Exercise details: All that is needed is every record, duplicated exactly.

Record set:
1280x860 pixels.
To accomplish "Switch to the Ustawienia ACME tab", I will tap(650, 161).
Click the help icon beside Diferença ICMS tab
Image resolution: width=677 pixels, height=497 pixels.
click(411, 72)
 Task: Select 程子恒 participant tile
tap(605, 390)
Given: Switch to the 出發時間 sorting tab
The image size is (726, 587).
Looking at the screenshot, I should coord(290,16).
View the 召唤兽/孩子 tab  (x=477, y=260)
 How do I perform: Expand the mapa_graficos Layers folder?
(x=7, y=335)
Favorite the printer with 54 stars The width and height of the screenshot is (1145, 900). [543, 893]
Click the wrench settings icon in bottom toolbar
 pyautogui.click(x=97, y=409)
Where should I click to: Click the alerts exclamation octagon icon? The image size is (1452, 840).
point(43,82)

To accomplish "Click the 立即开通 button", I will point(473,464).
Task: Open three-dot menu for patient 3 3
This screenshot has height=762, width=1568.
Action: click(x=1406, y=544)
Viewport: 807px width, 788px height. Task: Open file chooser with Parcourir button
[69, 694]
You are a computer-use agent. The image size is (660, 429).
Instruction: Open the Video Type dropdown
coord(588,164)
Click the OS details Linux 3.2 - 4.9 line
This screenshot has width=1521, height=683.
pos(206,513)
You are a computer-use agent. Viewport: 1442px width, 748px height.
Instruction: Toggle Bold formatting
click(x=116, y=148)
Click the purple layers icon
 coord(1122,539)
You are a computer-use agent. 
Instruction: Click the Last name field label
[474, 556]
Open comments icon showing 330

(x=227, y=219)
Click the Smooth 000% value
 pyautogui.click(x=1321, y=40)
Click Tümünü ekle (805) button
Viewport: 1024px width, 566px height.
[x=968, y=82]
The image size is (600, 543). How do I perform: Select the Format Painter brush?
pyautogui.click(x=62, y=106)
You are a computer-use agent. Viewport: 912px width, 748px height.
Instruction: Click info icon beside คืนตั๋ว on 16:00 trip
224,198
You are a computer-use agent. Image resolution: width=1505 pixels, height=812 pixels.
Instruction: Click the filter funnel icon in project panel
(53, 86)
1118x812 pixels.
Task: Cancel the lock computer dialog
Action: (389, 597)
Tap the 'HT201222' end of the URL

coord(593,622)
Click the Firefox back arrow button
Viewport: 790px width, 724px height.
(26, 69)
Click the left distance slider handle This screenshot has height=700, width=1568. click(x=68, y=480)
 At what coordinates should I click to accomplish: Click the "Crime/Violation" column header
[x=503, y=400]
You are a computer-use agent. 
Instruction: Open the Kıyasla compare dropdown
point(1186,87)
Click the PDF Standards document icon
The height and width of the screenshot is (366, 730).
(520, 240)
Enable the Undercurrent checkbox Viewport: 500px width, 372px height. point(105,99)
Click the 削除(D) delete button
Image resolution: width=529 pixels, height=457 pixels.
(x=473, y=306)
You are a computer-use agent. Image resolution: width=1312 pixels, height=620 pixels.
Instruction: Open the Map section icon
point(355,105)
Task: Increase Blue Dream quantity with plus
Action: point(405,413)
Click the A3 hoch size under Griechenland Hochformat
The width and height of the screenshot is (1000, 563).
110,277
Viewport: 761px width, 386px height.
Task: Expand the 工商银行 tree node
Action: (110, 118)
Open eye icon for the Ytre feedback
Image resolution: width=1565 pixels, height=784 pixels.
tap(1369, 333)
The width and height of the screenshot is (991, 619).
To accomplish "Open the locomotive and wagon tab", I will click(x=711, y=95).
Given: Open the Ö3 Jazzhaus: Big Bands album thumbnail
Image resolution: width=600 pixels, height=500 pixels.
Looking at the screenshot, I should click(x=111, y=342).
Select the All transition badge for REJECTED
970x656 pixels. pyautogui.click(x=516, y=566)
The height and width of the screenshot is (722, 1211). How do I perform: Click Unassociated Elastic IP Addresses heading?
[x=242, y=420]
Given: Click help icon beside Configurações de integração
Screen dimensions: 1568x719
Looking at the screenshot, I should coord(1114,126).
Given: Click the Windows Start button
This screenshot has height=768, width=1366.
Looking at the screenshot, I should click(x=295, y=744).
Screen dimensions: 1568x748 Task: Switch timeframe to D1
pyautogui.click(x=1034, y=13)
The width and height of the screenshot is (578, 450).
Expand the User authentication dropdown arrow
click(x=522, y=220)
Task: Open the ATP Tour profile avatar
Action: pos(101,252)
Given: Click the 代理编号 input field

Solution for this problem:
1280x860 pixels.
To accomplish "Switch to the Ustawienia ACME tab", I will tap(650, 161).
Click the help icon beside Diferença ICMS tab
Image resolution: width=677 pixels, height=497 pixels.
click(411, 72)
 Task: Select 程子恒 participant tile
tap(605, 390)
Given: Switch to the 出發時間 sorting tab
The image size is (726, 587).
Looking at the screenshot, I should coord(290,16).
View the 召唤兽/孩子 tab  (x=477, y=260)
 How do I perform: Expand the mapa_graficos Layers folder?
(x=7, y=335)
Favorite the printer with 54 stars The width and height of the screenshot is (1145, 900). [543, 893]
Click the wrench settings icon in bottom toolbar
 pyautogui.click(x=97, y=409)
Where should I click to: Click the alerts exclamation octagon icon? The image size is (1452, 840).
point(43,82)

To accomplish "Click the 立即开通 button", I will point(473,464).
Task: Open three-dot menu for patient 3 3
This screenshot has height=762, width=1568.
Action: click(x=1406, y=544)
Viewport: 807px width, 788px height. Task: Open file chooser with Parcourir button
[69, 694]
You are a computer-use agent. The image size is (660, 429).
Instruction: Open the Video Type dropdown
coord(588,164)
Click the OS details Linux 3.2 - 4.9 line
This screenshot has width=1521, height=683.
pos(206,513)
You are a computer-use agent. Viewport: 1442px width, 748px height.
Instruction: Toggle Bold formatting
click(x=116, y=148)
Click the purple layers icon
 coord(1122,539)
You are a computer-use agent. 
Instruction: Click the Last name field label
[474, 556]
Open comments icon showing 330

(x=227, y=219)
Click the Smooth 000% value
 pyautogui.click(x=1321, y=40)
Click Tümünü ekle (805) button
Viewport: 1024px width, 566px height.
[x=968, y=82]
The image size is (600, 543). How do I perform: Select the Format Painter brush?
pyautogui.click(x=62, y=106)
You are a computer-use agent. Viewport: 912px width, 748px height.
Instruction: Click info icon beside คืนตั๋ว on 16:00 trip
224,198
You are a computer-use agent. Image resolution: width=1505 pixels, height=812 pixels.
Instruction: Click the filter funnel icon in project panel
(53, 86)
1118x812 pixels.
Task: Cancel the lock computer dialog
Action: (389, 597)
Tap the 'HT201222' end of the URL

coord(593,622)
Click the Firefox back arrow button
Viewport: 790px width, 724px height.
(26, 69)
Click the left distance slider handle This screenshot has height=700, width=1568. click(x=68, y=480)
 At what coordinates should I click to accomplish: Click the "Crime/Violation" column header
[x=503, y=400]
You are a computer-use agent. 
Instruction: Open the Kıyasla compare dropdown
point(1186,87)
Click the PDF Standards document icon
The height and width of the screenshot is (366, 730).
(520, 240)
Enable the Undercurrent checkbox Viewport: 500px width, 372px height. point(105,99)
Click the 削除(D) delete button
Image resolution: width=529 pixels, height=457 pixels.
(x=473, y=306)
You are a computer-use agent. Image resolution: width=1312 pixels, height=620 pixels.
Instruction: Open the Map section icon
point(355,105)
Task: Increase Blue Dream quantity with plus
Action: point(405,413)
Click the A3 hoch size under Griechenland Hochformat
The width and height of the screenshot is (1000, 563).
110,277
Viewport: 761px width, 386px height.
Task: Expand the 工商银行 tree node
Action: (110, 118)
Open eye icon for the Ytre feedback
Image resolution: width=1565 pixels, height=784 pixels.
tap(1369, 333)
The width and height of the screenshot is (991, 619).
To accomplish "Open the locomotive and wagon tab", I will click(x=711, y=95).
Given: Open the Ö3 Jazzhaus: Big Bands album thumbnail
Image resolution: width=600 pixels, height=500 pixels.
Looking at the screenshot, I should click(x=111, y=342).
Select the All transition badge for REJECTED
970x656 pixels. pyautogui.click(x=516, y=566)
The height and width of the screenshot is (722, 1211). How do I perform: Click Unassociated Elastic IP Addresses heading?
[x=242, y=420]
Given: Click help icon beside Configurações de integração
Screen dimensions: 1568x719
Looking at the screenshot, I should coord(1114,126).
Given: Click the Windows Start button
This screenshot has height=768, width=1366.
Looking at the screenshot, I should click(x=295, y=744).
Screen dimensions: 1568x748 Task: Switch timeframe to D1
pyautogui.click(x=1034, y=13)
The width and height of the screenshot is (578, 450).
Expand the User authentication dropdown arrow
click(x=522, y=220)
Task: Open the ATP Tour profile avatar
Action: pos(101,252)
Given: Click the 代理编号 input field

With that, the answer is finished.